San José de Calasanz, español aragonés, pasó su larga vida sacerdotal en Roma donde fundó la Orden de los Escolapios. Pocos hombres se encontrarán tan beneméritos de la Iglesia y de la sociedad como Calasanz. Fue él, indiscutiblemente, quien no sólo ofreció enseñanza a los niños pobres que vagaban por las calles, sino el que instituyó las escuelas obligatorias para la niñez. Su apostolado le creó incomprensiones, calumnias y persecuciones inimaginables de los mismos suyos dentro de la misma Iglesia. Claro, que Dios le sacó de todas y hoy es reconocido como uno de los mayores educadores de la niñez y juventud. ¿Reformador en la Iglesia como él? Pocos… Calasanz moría en Roma a sus 92 años en 1648, año en que nosotros acabamos nuestra Historia de la Iglesia en la Edad Nueva.

 

Es lástima que por falta de espacio y por no multiplicar las lecciones, nos quedemos tan cortos en traer la semblanza de tantos Santos y Santas como deberíamos recordar aquí y que fueron, con los ya descritos, los verdaderos reformadores de la Iglesia. Sí que lo haremos con algunos más al traer a los Mártires ─canonizados o beatificados─ de las presesiones protestantes, como también de los Santos y Santas de las Misiones que pronto veremos.

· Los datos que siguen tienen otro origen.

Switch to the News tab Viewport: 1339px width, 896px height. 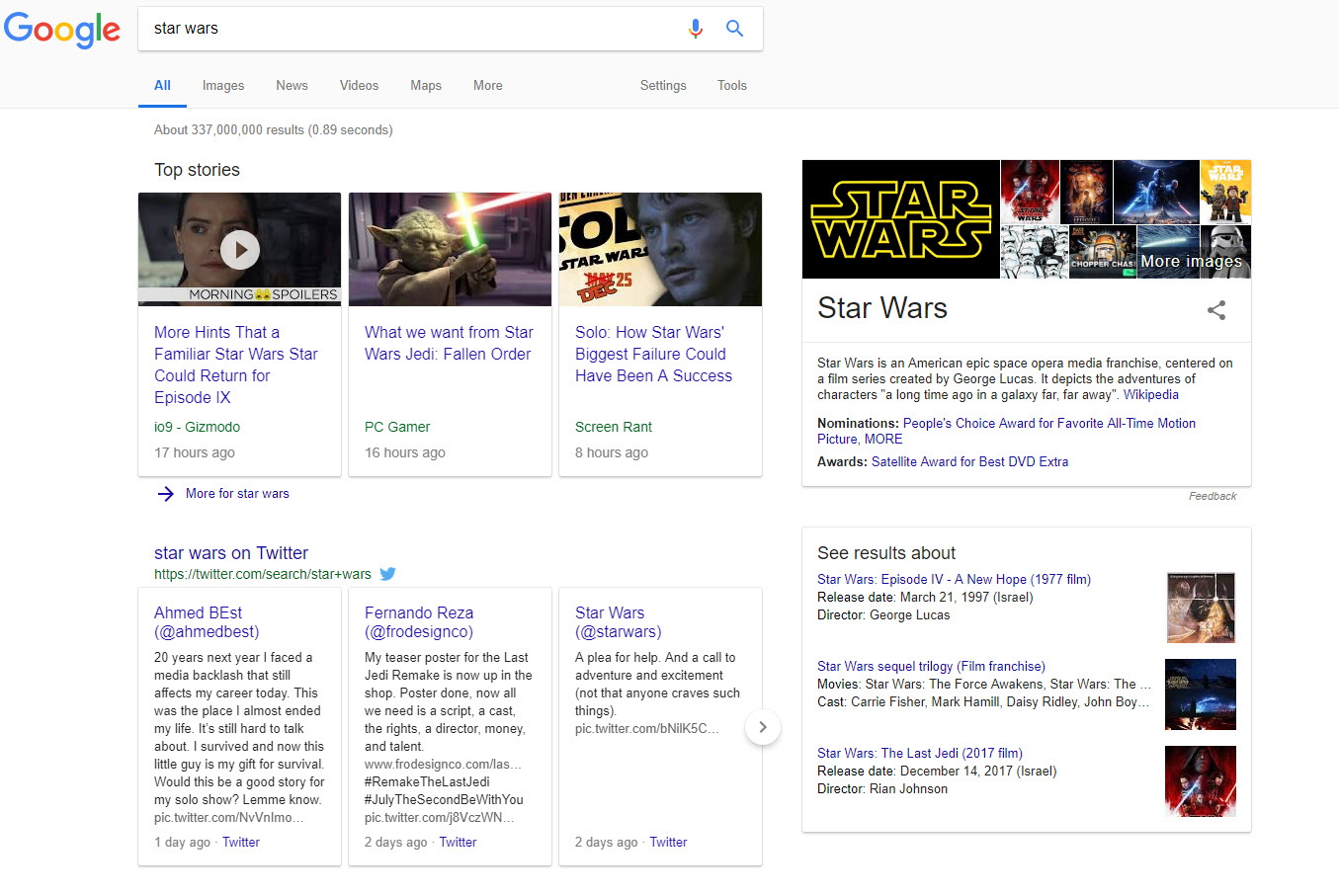(x=292, y=86)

En estas dos lecciones de ahora cabrían ejemplos como Luis Gonzaga, Juan Berchmans y Estanislao de Kotska que tanto influyeron en la juventud estudiosa; y nombres como Cayetano de Thiene, Tomás de Villanueva, Juan de Ribera, Pascual Baylón, Andrés Avelino, Félix de Cantalicio, Francisco de Regis, Alonso Rodríguez, Francisca Fremiot de Chantal, Catalina de Ricci, Jacinta de Mariscottis, Lorenzo de Brindis, Antonio María Zaccaría, Pedro Fourier, Salvador de Horta, Juana de Lestonac, Bernardino Realino y Roberto Belarmino… Imposible seguir con más en la lista. Todos ellos están canonizados. El mal de la herejía y el cisma causaban estragos en el Pueblo de Dios. Pero el Espíritu Santo sabía suscitar también santos innumerables en los días en que más los necesitaba en la Iglesia.